Perinatal undernutrition stimulates seeking food reward.

Experiments in animals have revealed that perinatal nutritional restriction, which manifests in adulthood, increases food intake and preference for palatable foods. Considering this, we aimed to evaluate the effects of perinatal malnutrition on hedonic control of feeding behavior. In this study, we divided Wistar rats into two groups according to the diet provided to their mothers during pregnancy and lactation: the control group (diet with 17% casein) and low-protein group (diet with 8% casein). We assessed the animals' motivational behavior in adulthood by giving them a stimulus of food reward. We also assessed their neuronal activation triggered by the stimulus of palatable food using FOS protein labeling of neurons activated in the caudate putamen, paraventricular, dorsomedial, ventromedial, and lateral hypothalamic nuclei and amygdala. Evaluation of body weight in malnourished animals showed reduction from the 6th day of life until adulthood. Analysis of feeding behavior revealed that these animals were more motivated by food reward, but they had delays during learning of the task. This finding correlated with the number of c-FOS-immunoreactive neurons, which indicated that malnourished animals had an increase in the number of neurons activated in response to the palatable diet, especially in the amygdala and caudate putamen.
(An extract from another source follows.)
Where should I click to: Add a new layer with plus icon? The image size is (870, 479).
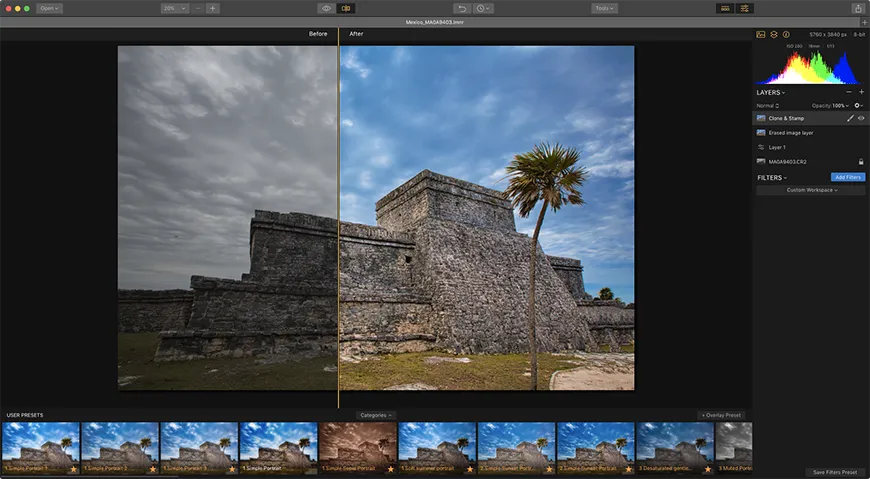[861, 92]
The study therefore confirmed our hypothesis that early nutritional insults promote changes in encephalic control mechanisms, especially those related to food intake and search for reward.

Early weaning programs rats to have a dietary preference for fat and palatable foods in adulthood.

The objective of this work was to study the effect of early weaning on alimentary preference for the macronutrients protein, carbohydrate and fat in adult rats. Male Wistar rat pups were weaned by separation from the mother at 15 (D15) or 30 (D30) days old. Body weight and food intake were measured every 30 days until pups were 150 days old. At 110 days of age, the alimentary preference was evaluated for 1h on 3 consecutive days. At 120 days of age, the palatable diet test was conducted during 3 consecutive 24-h periods. Body weight and food intake were not altered, but early weaning in rats induced an alimentary preference to fat and hyperphagia of a palatable diet. In conclusion, early weaning, although did not modify body weight or basal food intake, promoted an increased preference for palatable and fatty foods. This demonstrates that early weaning is not capable of promoting perceptible alterations of alimentary behavior under normal laboratory conditions. However, in the presence of a stimulating factor such as a choice of nutrients or a palatable diet, a possible latent effect on dietary preferences may become apparent. Over the long term, this preference for foods with high caloric density can lead to obesity and metabolic perturbations.